En entrevistas concedidas a la televisión, muchos trabajadores británicos se mostraron indignados de que ciudadanos de otros países de la Unión Euroepa (UE) puedan trabajar, en parte más barato.

"Se trata de la lucha por el derecho al trabajo en nuestro propio país, no tiene nada que ver con el racismo", dijo un portavoz del sindicato Unite. El sindicalista Bernard McAuley aseguró que existen suficientes trabajadores formados sin empleo en Reino Unido que querían trabajar en la refinería.

Su lema "Trabajos británicos para trabajadores británicos" se hace eco de un discurso sobre empleo pronunciado por el primer ministro británico, Gordon Brown, en 2007. En aquel entonces, Brown dijo: "Podemos -si tomamos las decisiones adecuadas- situarnos más cerca que nunca del pleno empleo, con una oferta de trabajo británica para cada trabajador británico".

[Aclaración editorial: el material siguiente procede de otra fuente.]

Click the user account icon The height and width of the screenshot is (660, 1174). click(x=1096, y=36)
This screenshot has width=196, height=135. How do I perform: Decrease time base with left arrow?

Un portavoz de Brown, declaró que el gobierno hablará sobre el caso y "hará todo lo posible para respaldar al empresariado británico". El encargo se concedió a la empresa italiana cuando los trabajadores de la construcción británicos escaseaban, algo que ahora no ocurre.

Entre tanto, Shona McIsaac, diputada laborista de la región donde se encuentra la planta, dijo que ofrecer el contrato a una compañía italiana en la situación actual es como "poner una capa roja ante un toro", en referencia a quienes no tienen trabajo y están cualificados para realizar esa labor.

Reino Unido sufre una fuerte recesión a causa de la crisis financiera global. En la UE todos los ciudadanos tienen derecho a establecerse y trabajar en cualquiera de los 27 Estados miembro.